Chuvas fortes tem sido sinônimo de transtornos, que às vezes se transformam em tragédias, para grande parte de nós, lapeanos. Por morarmos em uma região com muitos córregos, sofremos constantemente a fúria das grandes enchentes, que alagam casas e empresas, destroem veículos e derrubam centenas de árvores.
Como forma de dar uma solução mais definitiva e baseada na natureza para a questão das enchentes, a Prefeitura, desde 2017, tem investido na elaboração dos Cadernos de Drenagem das bacias hidrográficas da cidade. Esses documentos técnicos reúnem diagnósticos detalhados dos córregos da cidade e propõem alternativas de intervenção para reduzir os pontos críticos de inundação, sendo, hoje, a espinha dorsal do planejamento hidráulico municipal.

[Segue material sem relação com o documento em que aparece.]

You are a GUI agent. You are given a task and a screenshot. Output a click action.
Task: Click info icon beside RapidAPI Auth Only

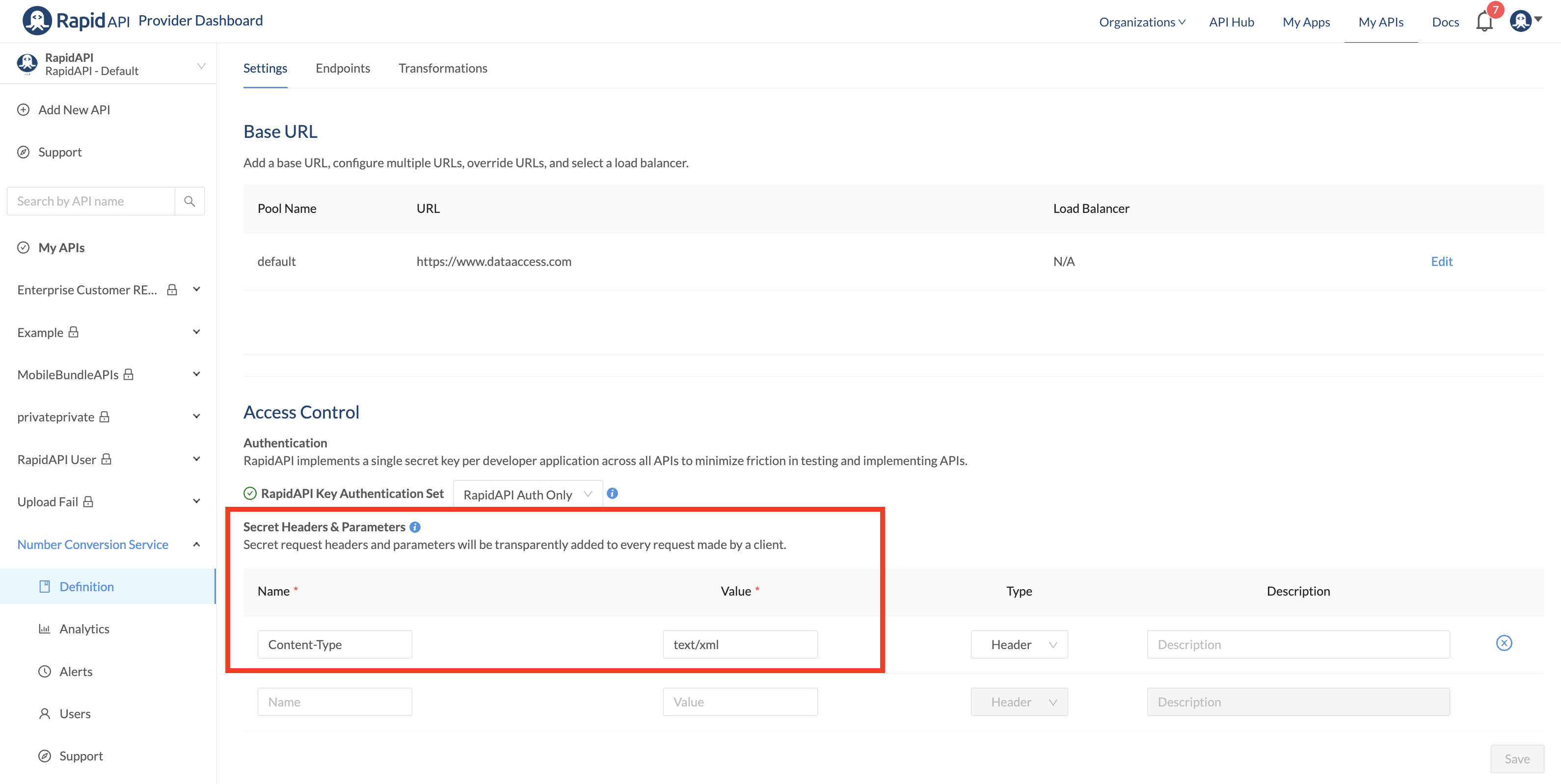coord(612,493)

Segundo dados da Prefeitura, São Paulo já soma, atualmente, 37 Cadernos de Drenagem, com levantamentos que cobrem 57% da área urbana da cidade.

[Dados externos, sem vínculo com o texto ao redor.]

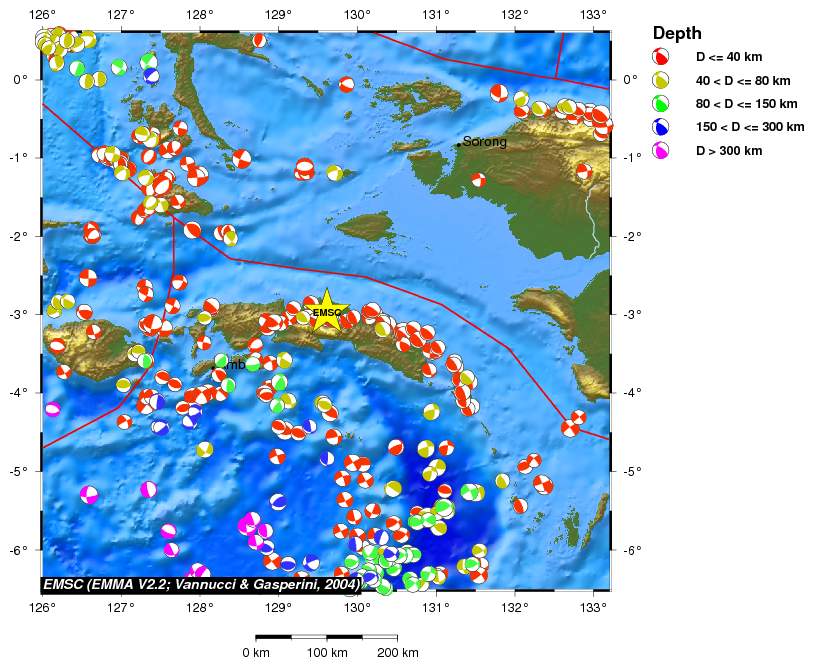Viewport: 814px width, 667px height.
Task: Click the Sorong city name label
Action: coord(485,142)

Na região da Lapa, esse movimento ganha contornos concretos. A subprefeitura está no centro de dois processos recentes: a consulta pública para o Caderno de Drenagem Anhanguera/Pacaembu/Luz, aberta em junho deste ano e que também abrange a Sé, e o caderno da bacia dos Córregos Cintra e Pirituba, elaborado em 2025 para as subprefeituras Lapa e Pirituba-Jaraguá. São bacias historicamente castigadas por enchentes, e o simples fato de finalmente existir um diagnóstico técnico público sobre elas já representa ganho de transparência para moradores e para o debate urbano local.
Esta semana, a Secretaria Municipal de Infraestrutura Urbana e Obras (SIURB), seguindo as diretrizes técnicas estabelecidas no Caderno Bacia Vila Leopoldina, homologou licitação para a contratação dos estudos e projetos de infraestrutura que abrangem intervenções nos Córregos Leopoldina e do Cemitério da Lapa, além de um dique para impedir o refluxo das águas do Rio Pinheiros sobre o bairro em períodos de cheia.

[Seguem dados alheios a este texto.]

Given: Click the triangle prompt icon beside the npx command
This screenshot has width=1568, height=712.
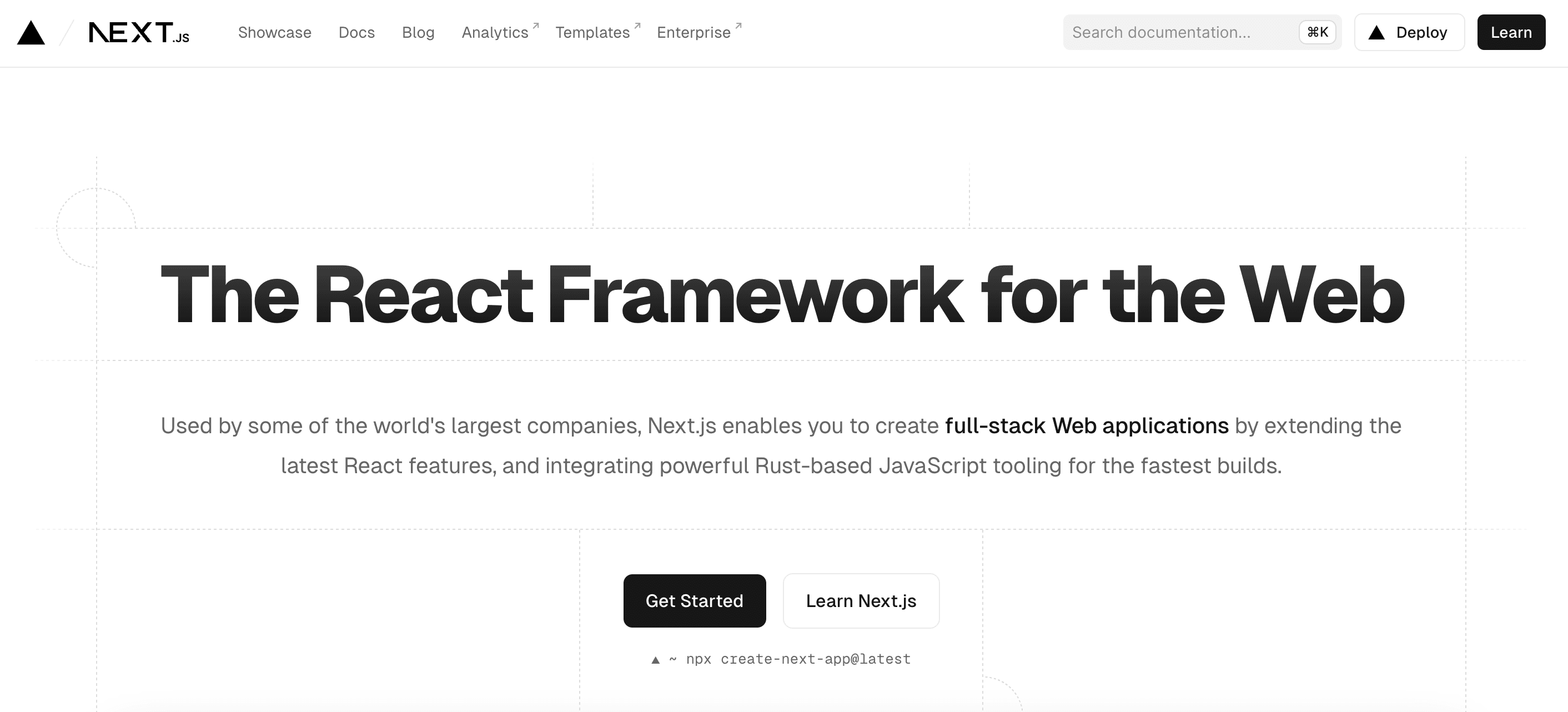Looking at the screenshot, I should 655,659.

O resultado prático desse investimento na região, até agora, é positivo, embora haja alguns “embates” entre poder público e a sociedade em casos como o do projeto dos piscinões para as bacias dos córregos Água Preta e Sumaré, nas praças Rio dos Campos e São Crispim. Contrário à ideia, o CADES Lapa alertou que as obras poderiam custar dezenas de árvores adultas e reduzir a drenagem natural do solo.
A Prefeitura claramente acerta ao dar publicidade e continuidade a esse processo. Mas a iniciativa precisa vir acompanhado de cronograma de execução e de diálogo real com a população afetada — sob pena de os cadernos de drenagem virarem apenas um exercício de planejamento sem efeito prático sobre a vida de quem convive com a água na porta de casa.